From a very young age, those living with cystic fibrosis are aware that they have a life-threatening condition, and that their future might be uncertain. A new drug that has been referred to as the biggest innovation in cystic fibrosis treatment is changing that.
As of November 2021, Trikafta, developed by Vertex Pharmaceuticals, is available to Nova Scotians with cystic fibrosis for free through the province’s pharmacare program.
Trikafta helps defective Cystic Fibrosis Transmembrane Conductance Regulator (CFTR) proteins work more effectively through a triple combination of therapies. Two of the drugs in the treatment work as “correctors.” They bind to the faulty protein and help it fold correctly. This way, cells can shuttle more of it to the membrane instead of degrading it.

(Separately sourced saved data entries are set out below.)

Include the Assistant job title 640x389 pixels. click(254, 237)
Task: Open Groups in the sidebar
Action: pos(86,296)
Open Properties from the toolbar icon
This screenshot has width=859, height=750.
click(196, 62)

The third drug is a potentiator – it binds to the CFTR protein and holds the channel open so that more salt can pass through it. With a combination of all three therapies, more CFTR protein reaches the cell membrane, and these proteins are more active and functional.
Nova Scotia Health’s research team in respirology, which is supported by the organization’s Clinical Trials Unit within the Nova Scotia Health Innovation Hub, has been a key partner with Vertex Pharmaceuticals on clinical trials for cystic fibrosis treatments since 2010.
“We started with the first cystic fibrosis modulator drug, Kalydeco, which is one of the compounds that’s in Trikafta,” says Andrea Dale, respiratory therapist and research coordinator in respirology. “After we did that trial, we moved on to several trials that combined other compounds with Kalydeco. Then we did a comparator trial for the compound that’s in Trikafta.
“I think that people assume that all of this research takes place somewhere else – in the big centres like Calgary, Toronto or in the United States,” adds Andrea. “But we keep getting asked back by Vertex, so that shows the quality of research we are doing, and the data that we are delivering. I feel that the people that are sent here to monitor for us are really happy with what we do.”
Andrea is responsible for coordinating and conducting the study visits with all of the Vertex patients. She works with Dr. Nancy Morrison, medical director of the adult cystic fibrosis program at the QEII Health Sciences Centre, who has been one of the principle investigators for the trials.
“Dr. Morrison is very enthusiastic about doing this research,” says Andrea. “She’s excited for us to be on the national and international radar, and have people know that we’re here, we’re a great site to work with, and we deliver the goods.
“And our cystic fibrosis patients are extraordinary people,” she adds. “Some of the phase two trials involved coming in weekly, with visits that were close to 10 hours long. They lasted three to four weeks, and involved a lot of breathing tests (spirometry), blood work and EKGs, home monitoring and sweat testing. They are so compliant with what we ask them to do.”
Andrea notes that when they moved onto the phase three trials, the appointments were still lengthy — probably five to six hours long — but eventually decreased to every 12 weeks. This phase lasted about two years, and started out as a placebo control, then became an open label extension, which means all the participants had access to the drug.
“I remember way back, when we did the first trial with Kalydeco, this young girl who we didn’t know if she was on it or not,” says Andrea. “So, she came in and we needed to do breathing tests on her. When she came back two weeks later it was amazing.
“I remember handing her the spirometer to blow into,” she continues. “Her whole body, the way she did it was different than just two weeks previously. I asked her if she felt any different, and she commented that she was never able to sleep on her side — she would wake up coughing and miserable — but the last three or four days she was waking up on her side and felt fine. We looked at her numbers and she started at 75 per cent for her lung function, and that day she was 104 per cent. That just doesn’t happen with cystic fibrosis.”
Andrea notes that the drugs are generally well tolerated, and there’s not a huge number of side effects. Because it’s a clinical trial, patients are seen often and research coordinators like Andrea have close contact with them in between clinical visits.
“There are phone calls in between clinic visits, and we’re doing blood work all the time, and checking their lung function,” says Andrea.
The most recent clinical trial for the research team was to try Trikafta on cystic fibrosis patients who had not yet taken the drug. They wore devices like a cough monitor and an activity watch to monitor their progress. Most of the trial was conducted and monitored remotely and was a great opportunity for patients who live outside of the HRM to participate without the long drives to the hospital.
“Looking back at it, if this is the last set of trials I work on, I would say it’s a great way to end it. I can’t imagine anything better than this,” says Andrea. “It’s just beyond what any of us thought would happen.”
Nova Scotia Health’s Clinical Trials Unit, as part of the Health Innovation Hub, is helping to make these good news stories possible by fostering strong and coordinated research efforts, enabling relationships like this and contributing to the larger health ecosystem in Nova Scotia.